My love / passion of ultra running since 2016 sped up the process. I’ve come to the conclusion that I will not run long distances anymore let alone run. It will be Pilates, swimming, easy bike riding and core/strength. I’m still finding ways how to manage mentally.

I read Dr Sarno and Nicole Sach. Both are left field and focused more on mental health and linkages with pain. It makes sense but you have to be open to it like Tony Robins.

I’m determined to give everything a go to manage my abnormality to delay surgery as long as possible and safely.

Thanks for your insights. Quite a positive forum here!

Hi All,

It’s been a few months and I’ve picked up Pilates, bought a bike and started cycling, swimming, strength/light weights training and drastically cut running out of the program - max 20-30 min jog 1/2 twice a week. So far so good.

However, it’s no winter in Oz and I am starting to feel the back is a bite tight and tender. Is it normal to feel this in cooler seasons?

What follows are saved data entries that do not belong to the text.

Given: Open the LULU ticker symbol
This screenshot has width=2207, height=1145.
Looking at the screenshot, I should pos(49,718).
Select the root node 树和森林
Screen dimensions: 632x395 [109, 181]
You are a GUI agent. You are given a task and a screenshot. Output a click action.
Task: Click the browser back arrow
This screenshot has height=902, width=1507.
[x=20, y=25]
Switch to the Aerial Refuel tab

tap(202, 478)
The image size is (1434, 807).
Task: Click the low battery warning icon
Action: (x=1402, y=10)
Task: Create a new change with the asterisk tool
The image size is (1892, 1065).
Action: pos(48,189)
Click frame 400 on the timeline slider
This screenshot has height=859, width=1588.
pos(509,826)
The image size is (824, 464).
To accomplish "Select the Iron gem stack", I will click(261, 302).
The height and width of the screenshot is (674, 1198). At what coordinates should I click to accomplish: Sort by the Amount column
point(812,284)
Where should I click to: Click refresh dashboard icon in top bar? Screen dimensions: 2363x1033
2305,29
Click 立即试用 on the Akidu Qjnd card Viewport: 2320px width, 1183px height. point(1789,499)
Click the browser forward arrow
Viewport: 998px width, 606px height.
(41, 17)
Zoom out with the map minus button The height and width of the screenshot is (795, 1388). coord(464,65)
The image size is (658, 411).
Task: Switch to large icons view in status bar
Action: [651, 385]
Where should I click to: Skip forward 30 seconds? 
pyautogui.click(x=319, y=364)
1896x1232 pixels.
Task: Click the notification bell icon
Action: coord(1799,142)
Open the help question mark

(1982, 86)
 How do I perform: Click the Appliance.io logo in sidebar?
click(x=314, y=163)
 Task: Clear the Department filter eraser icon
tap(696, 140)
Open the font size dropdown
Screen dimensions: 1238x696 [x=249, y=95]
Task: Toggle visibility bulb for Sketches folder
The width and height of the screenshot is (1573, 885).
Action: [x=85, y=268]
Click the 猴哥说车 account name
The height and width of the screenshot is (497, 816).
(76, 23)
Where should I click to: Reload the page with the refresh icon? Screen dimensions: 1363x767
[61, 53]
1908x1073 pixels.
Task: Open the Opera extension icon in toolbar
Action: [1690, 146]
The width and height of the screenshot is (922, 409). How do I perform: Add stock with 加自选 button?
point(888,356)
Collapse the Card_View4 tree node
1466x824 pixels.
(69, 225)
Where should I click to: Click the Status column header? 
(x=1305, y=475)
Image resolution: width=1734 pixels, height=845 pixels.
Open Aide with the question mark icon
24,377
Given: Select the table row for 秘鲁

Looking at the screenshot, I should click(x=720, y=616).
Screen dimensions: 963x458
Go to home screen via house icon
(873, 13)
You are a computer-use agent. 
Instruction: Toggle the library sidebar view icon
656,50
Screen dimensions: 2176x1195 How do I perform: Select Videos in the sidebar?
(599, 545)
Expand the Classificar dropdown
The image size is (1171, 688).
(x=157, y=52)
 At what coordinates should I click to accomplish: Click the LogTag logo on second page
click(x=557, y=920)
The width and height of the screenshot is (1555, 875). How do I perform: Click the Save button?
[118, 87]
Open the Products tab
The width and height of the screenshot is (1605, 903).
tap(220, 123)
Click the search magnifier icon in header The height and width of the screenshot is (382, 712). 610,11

Note, I don’t have the pain down the right calf or any tingles in my lowe leg, which is good I guess.

This is not really advice... just some comments that I know about your situation. I have had spondylolisthesis since I was 20 years old and have lived an active life much like yours by just personally figuring out how to live with it. I am now 76 and progressive arthritis is making the situation much worse. So am having to make decisions about (1) Physical Therapy (helpful so far), (2) a referal to a specialist who can inject pain killers into specific vertebrae, or (3) spinal surgery. I'm not sure how the last two treatments really work as I have not met yet with these docs. But I'm on an 8 week plan to put this all together before deciding about surgery... obviously my last choice. You are in a tough spot and I hope we can share useful information as it evolves.

Wow! That is a long time to live with it and gives me hope.

I don’t have the tingles in the leg anymore which is good. Tightness in calf only really occurs with a certain type of show or jogging- so could just be muscular. I’ve decided not to run / jog - only if I extremely need to due to work stress and if I have no time to ride.

I ride 3/4 times a week now - an hour each time. It helps me mentally and physically. Pilates is once a week and I have strength 2x a week. Not much success losing the weight yet - 3kg in 9’weeks.

I’m trying a lot of different treatments. Unfortunately it seems like work plays are part due to long meetings / workshops and documentation! I can’t quit work can I ? Haha

What type of surgery do they recommend at your vintage? Didn’t think they would recommend it

J... I don't know about the surgery for my case. I haven't met with a spinal surgeon yet... as mentioned I'm on an 8 week plan of physical therapy and epidermal injections. Then will decide about surgery... last resort. I've done numerous treks (5 day, 50 miles, etc.) through New Zealand, Australia, and Canada. Sure would like to have one more of those.